WHAT YOU NEED TO DO:
(1) In the strtod bug report, rewrite the passage starting at "Note that go_strtod" and ending at "obtained your results.", substituting "initialization steps" for "setup services".
(2) According to the strtod bug report, in how many cases out of the 1M-item sample did gnumeric give doubles that were 1 ULP too small?
(3) Extend the strtod bug report thread beyond its final sentence.

GNOME Bugzilla – Bug 663712
strtod sometimes off by 1 ULP
Last modified: 2012-12-26 17:59:39 UTC
I used the spreadsheet function called "value" of gnumeric 1.10.17 on Ubuntu 10.04 x64 in order to convert extended numbers of type string to doubles. When comparing the results to those of self-written routines using extended precision, in 46 cases out of a sample of 1M data, gnumeric yielded doubles that were systematically too small by just 1 ULP. I then used the strtod function in C to convert all the numbers directly and found no deviation at all from the results obtained by self-written conversion routines. These 46 strings are contained in the first row of the attached file. The doubles are represented by their hex notation in little endian order (obtained using the union feature of C in order to access the 8 bytes of the doubles directly; essential part of C is given in the file). Some other hopefully helpful information is given as well. Regards Schorsch
Created attachment 201086 [details] XLS file providing the problematic text strings
This would happen in libgoffice Breakpoint 1, go_strtod (s=0x873a190 "5.24695020914077743636723377400E-237", end=0xbfffdc28) at go-math.c:362 I find it some what strange though that you seem to be interested in excessive precision but choose to use the single precision version of Gnumeric provided by Ubuntu rather than the long-double version of Gnumeric.
Note that go_strtod just uses C's strtod function (after providing some setup services): Breakpoint 1, go_strtod (s=0x87e6d58 "5.24695020914077743636723377400E-237", end=0xbfffdc28) at go-math.c:362 362 int maxlen = strtod_helper (s); (gdb) n 367 if (maxlen == INT_MAX) { (gdb) 368 errno = 0; (gdb) 369 return strtod (s, end); (gdb) p s $1 = 0x87e6d58 "5.24695020914077743636723377400E-237" (gdb) I think we need some more details of how you obtained your results.

DATA SHOWN:
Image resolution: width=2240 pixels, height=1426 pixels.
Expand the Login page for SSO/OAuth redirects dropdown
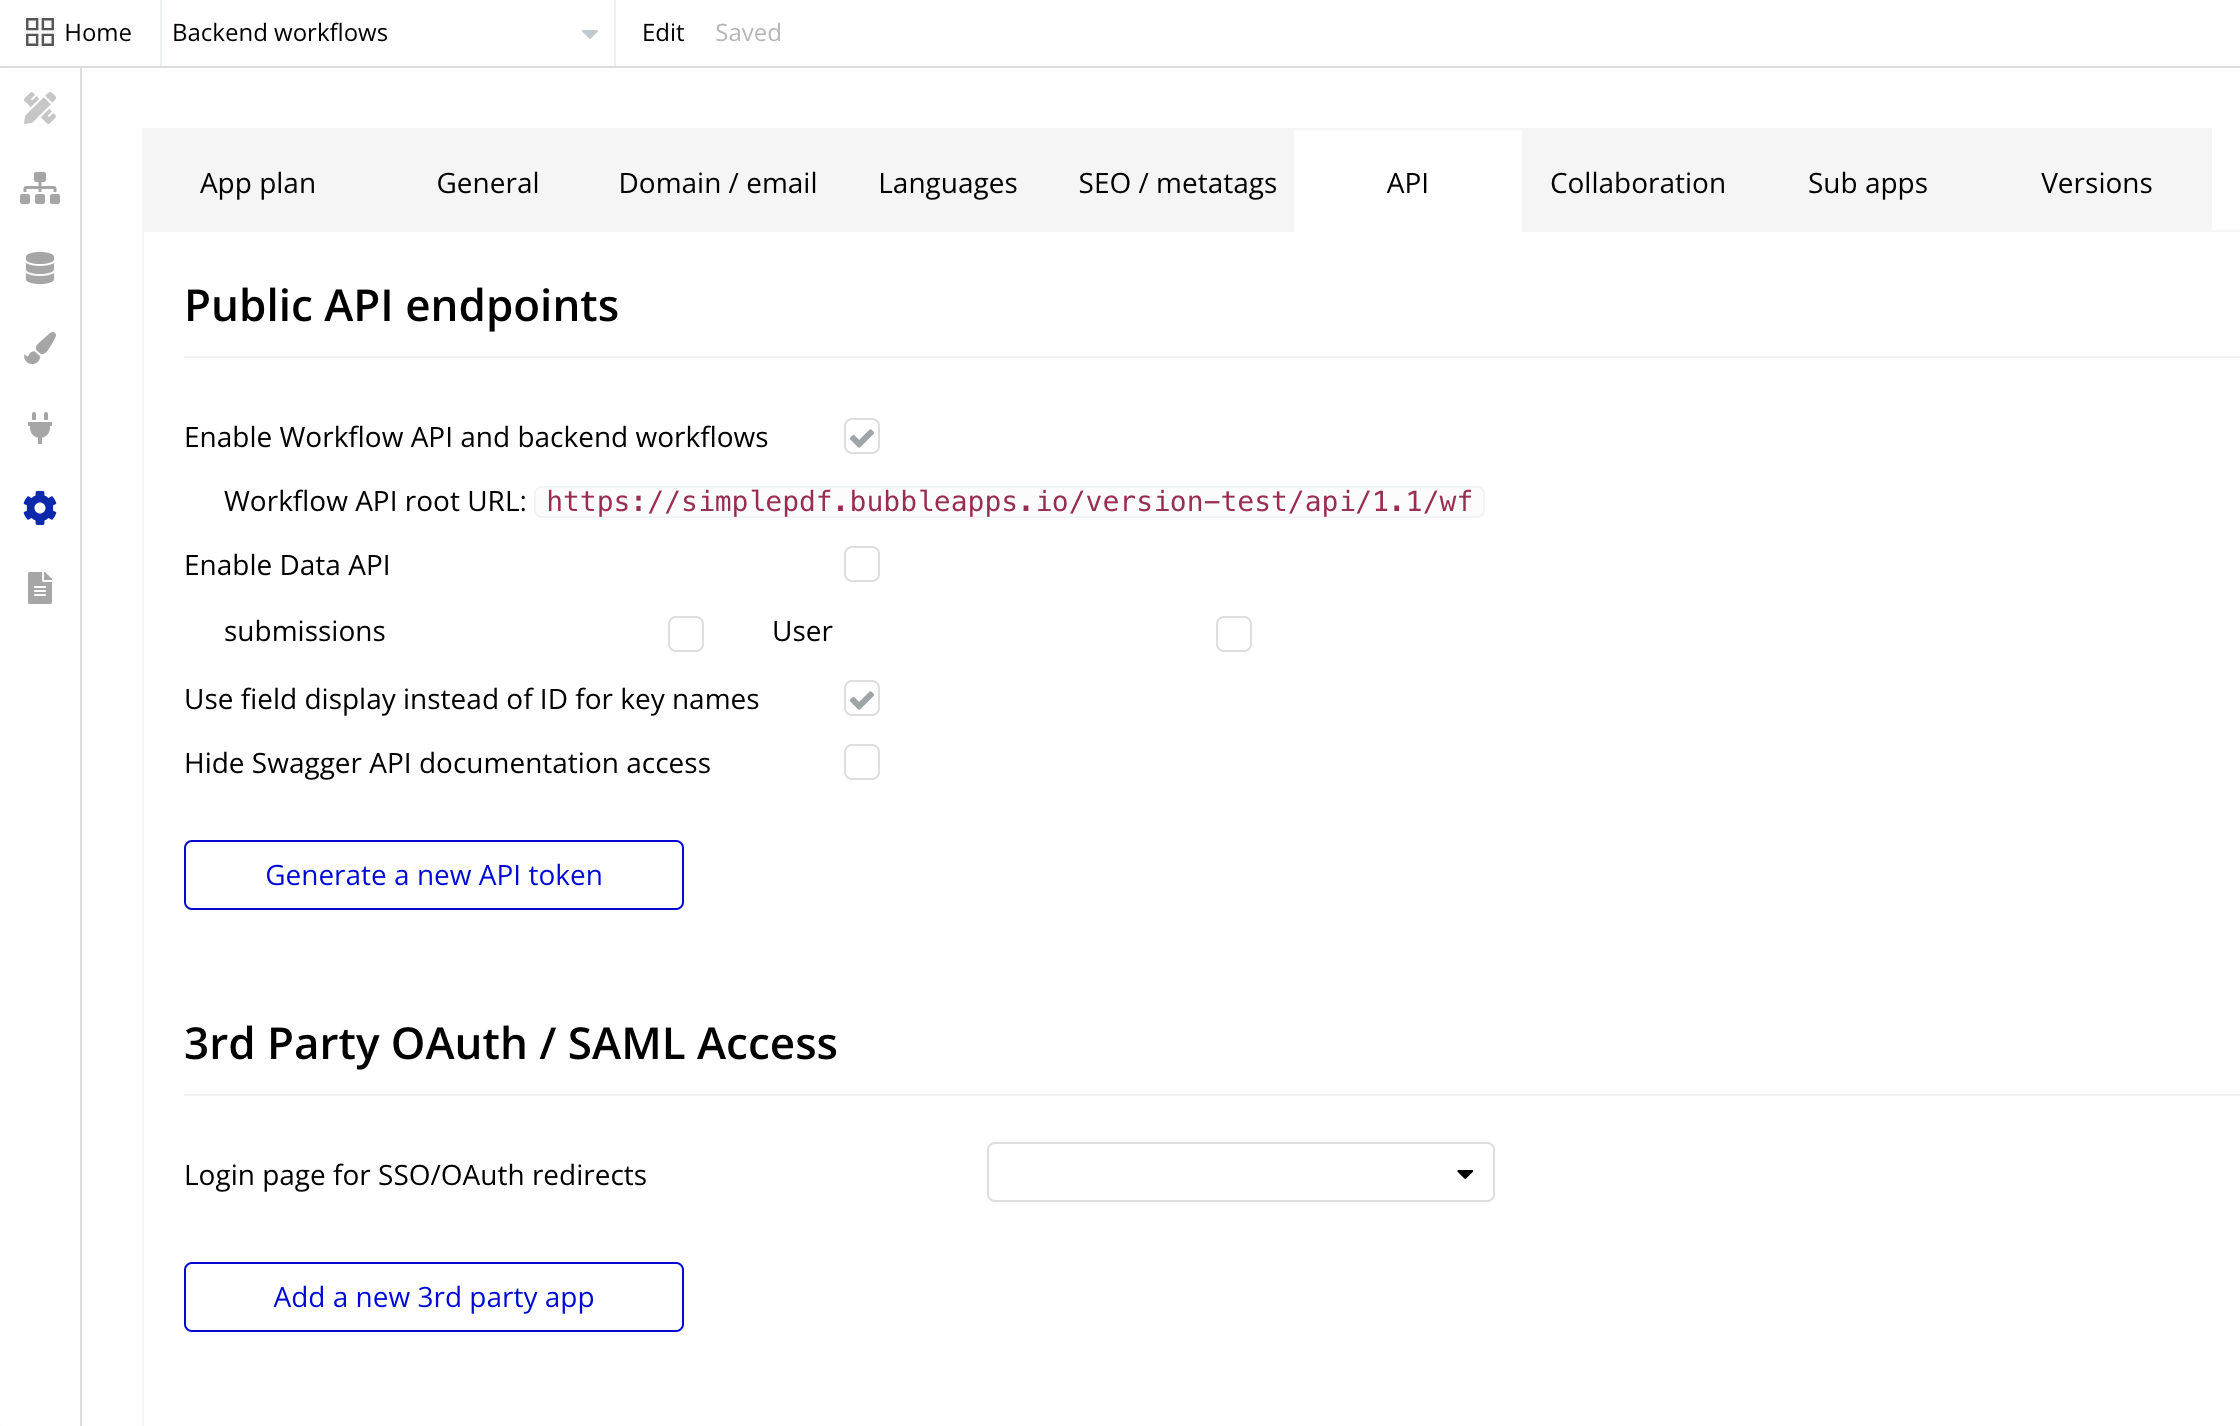(x=1242, y=1173)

ANSWERS TO EACH TASK:
(1)
Note that go_strtod just uses C's strtod function (after providing some initialization steps): Breakpoint 1, go_strtod (s=0x87e6d58 "5.24695020914077743636723377400E-237", end=0xbfffdc28) at go-math.c:362 362 int maxlen = strtod_helper (s); (gdb) n 367 if (maxlen == INT_MAX) { (gdb) 368 errno = 0; (gdb) 369 return strtod (s, end); (gdb) p s $1 = 0x87e6d58 "5.24695020914077743636723377400E-237" (gdb) I think we need some more details of how you obtained your results.

(2) 46

(3)
How did you retrieve the number that you think Gnumeric parsed from the string? Did you use the value as displayed? So perhaps the difference only lies in the rounding of the displayed number.
Gnumeric git now has a HEXREP function useful for debugging things like this.
I can confirm the numbers in the C column, i.e., the result that Gnumeric produces. However, I see the same numbers when I go via C: welinder@sequoia:~> cat foo.c #include <stdio.h> #include <stdlib.h> int main (int argc, char **argv) { union { double d; unsigned char b[8]; } u; int i; u.d = strtod ("5.24695020914077743636723377400E-237", NULL); for (i = 7; i >= 0; i--) { printf ("%02x ", u.b[i]); } printf("\n"); return 0; } welinder@sequoia:~> gcc -Wall foo.c welinder@sequoia:~> ./a.out 0e e1 15 57 ab cf e3 9a
This appears to be a known libc problem: http://sources.redhat.com/bugzilla/show_bug.cgi?id=3479
Note, that you should not rely on gcc getting this right when you embed the constant directly: http://gcc.gnu.org/bugzilla/show_bug.cgi?id=21718
A fix to glibc isn't likely to be fixed within a decade, so we might have to rely on something like this: http://www.netlib.org/fp/dtoa.c
Thank you very much, Morten and Andreas! I think the values in col D of the XLS file clearly show that the very numbers which are incorrectly parsed are only slightly bigger than the midpoint between two doubles. It seems to me that it is impossible to state that a number is "even", i.e. located right in the middle between two doubles, without checking infinitely many bits... I'd rather round up if the 54th bit was 1, but I'm not IEEE. I used gcc_x32 4.6.1 on Win7x64 without any complier switches and that version got it right. All the extended and hex stuff in gnumeric was done using my Python extension functions once annouced on the gnumeric mailing list. In Excel, I used the FOSS addin xNumbers v6.
This raises the question of which version of gcc were used that did not get it right. Perhaps the issue is already fixed in all glibc 4.6 and newer.
Neither gcc [compile-time constants; less important] nor libc [runtime via strtod] are fixed as far as I can tell. Nor do they have a hint of a proposed fix. > I used gcc_x32 4.6.1 on Win7x64 without any complier switches and that > version got it right. Was that a more comprehensive search or just for the values in the file?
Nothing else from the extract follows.